## [WHAT THE TASK ASKS]
Could you show each line of the records that contains the word "computer"?

┌─ GIVEN DATA

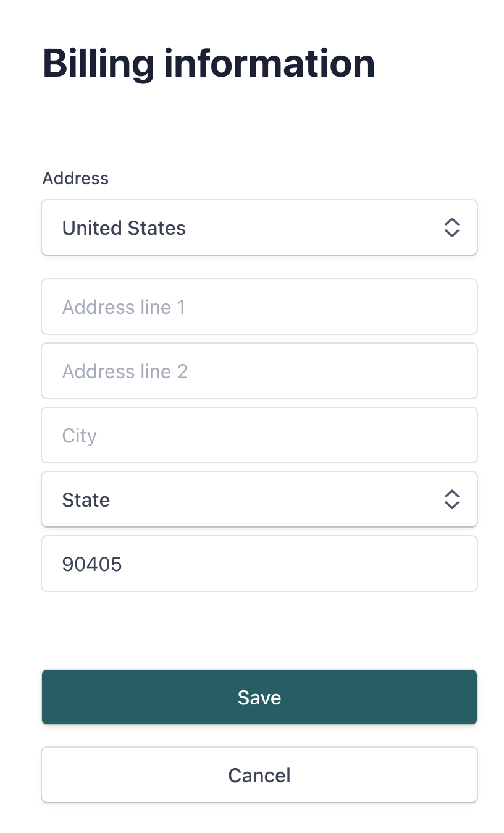Click the "United States" text in selector

[124, 228]
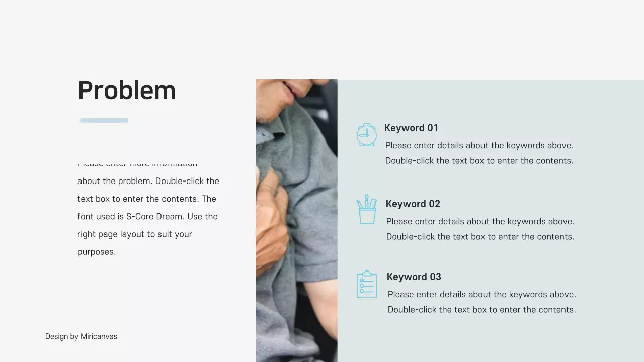Click the problem information paragraph on the left
The image size is (644, 362).
click(148, 208)
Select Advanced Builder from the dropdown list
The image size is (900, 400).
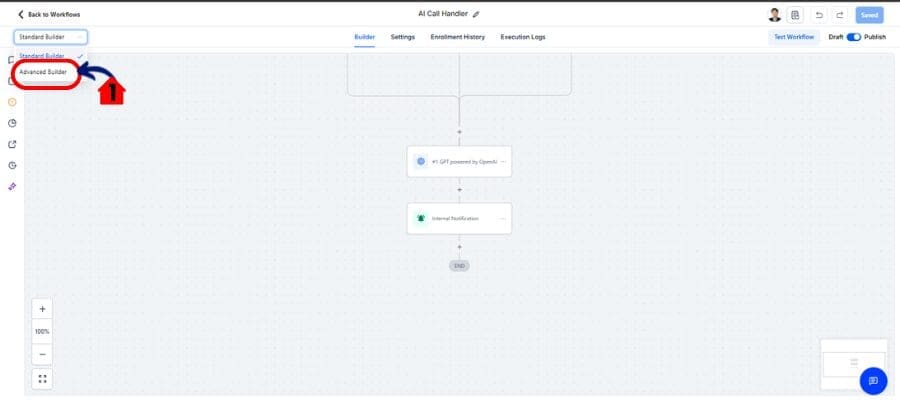pos(43,72)
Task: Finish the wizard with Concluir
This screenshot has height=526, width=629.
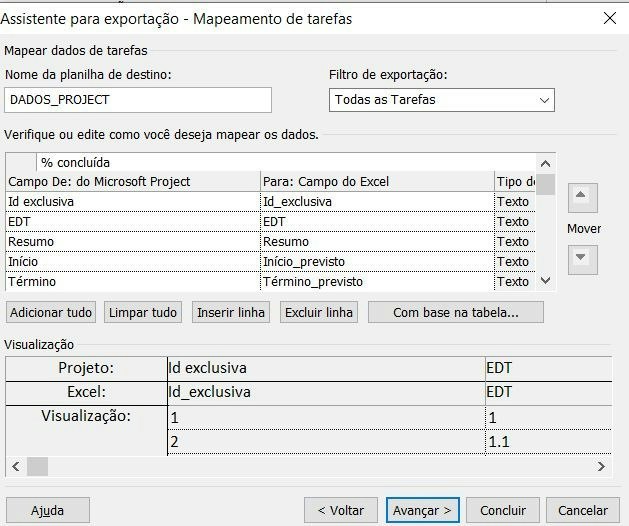Action: (503, 510)
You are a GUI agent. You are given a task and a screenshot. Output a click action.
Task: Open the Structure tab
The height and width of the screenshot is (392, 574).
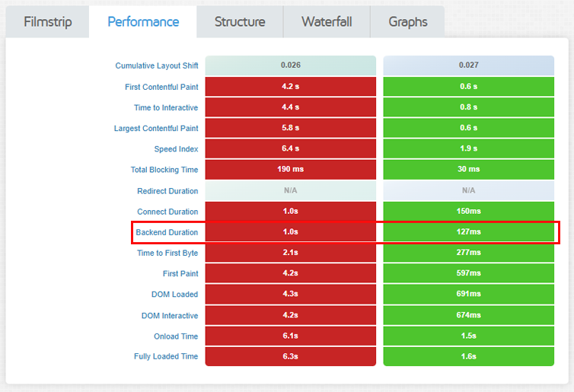(240, 21)
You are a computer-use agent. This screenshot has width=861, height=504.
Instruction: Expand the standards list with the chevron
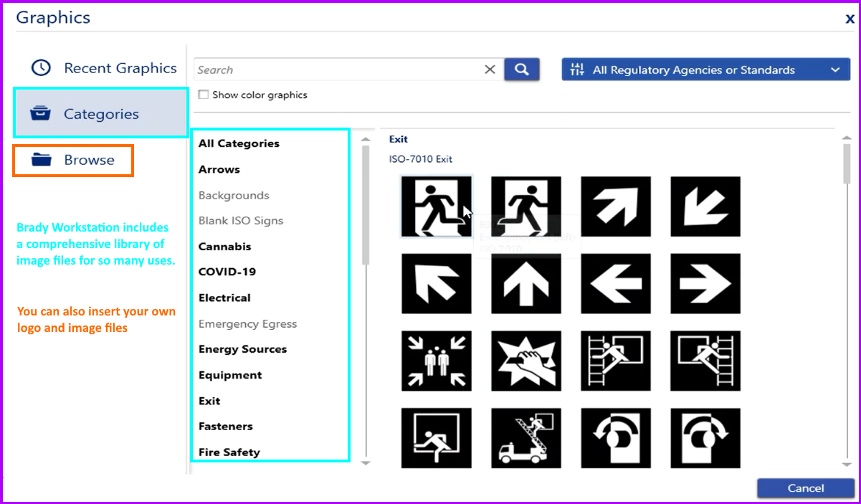coord(834,70)
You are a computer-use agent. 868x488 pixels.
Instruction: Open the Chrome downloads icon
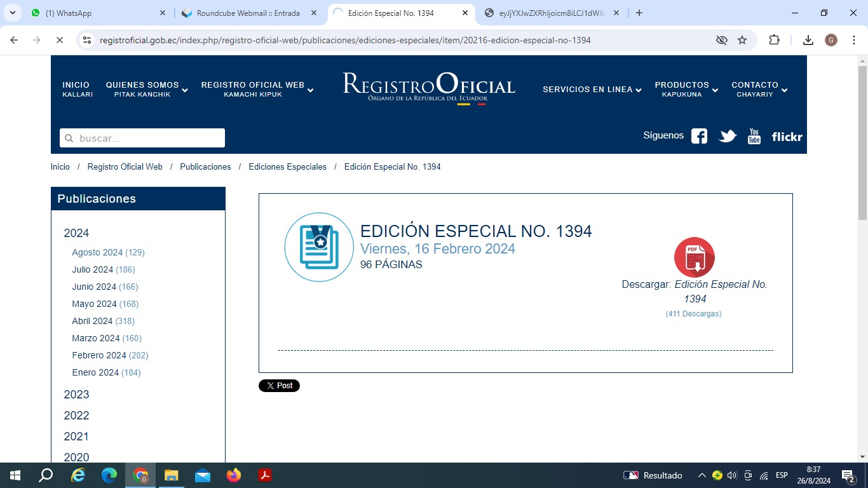pyautogui.click(x=808, y=40)
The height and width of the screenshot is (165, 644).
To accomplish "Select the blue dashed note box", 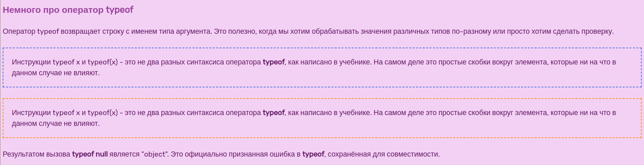I will [x=322, y=67].
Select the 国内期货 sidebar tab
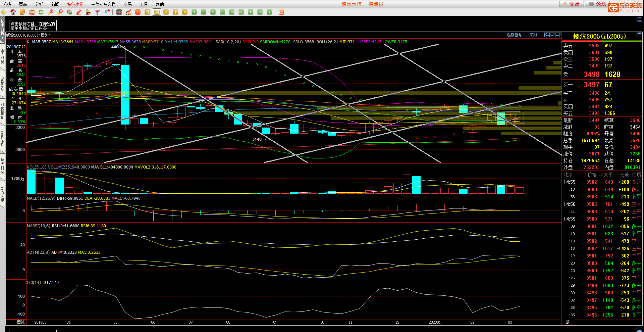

└─

## [EXPECTED ANSWER]
You are a computer-use agent. This screenshot has width=861, height=504.
You are a computer-use agent. 868x488 pixels.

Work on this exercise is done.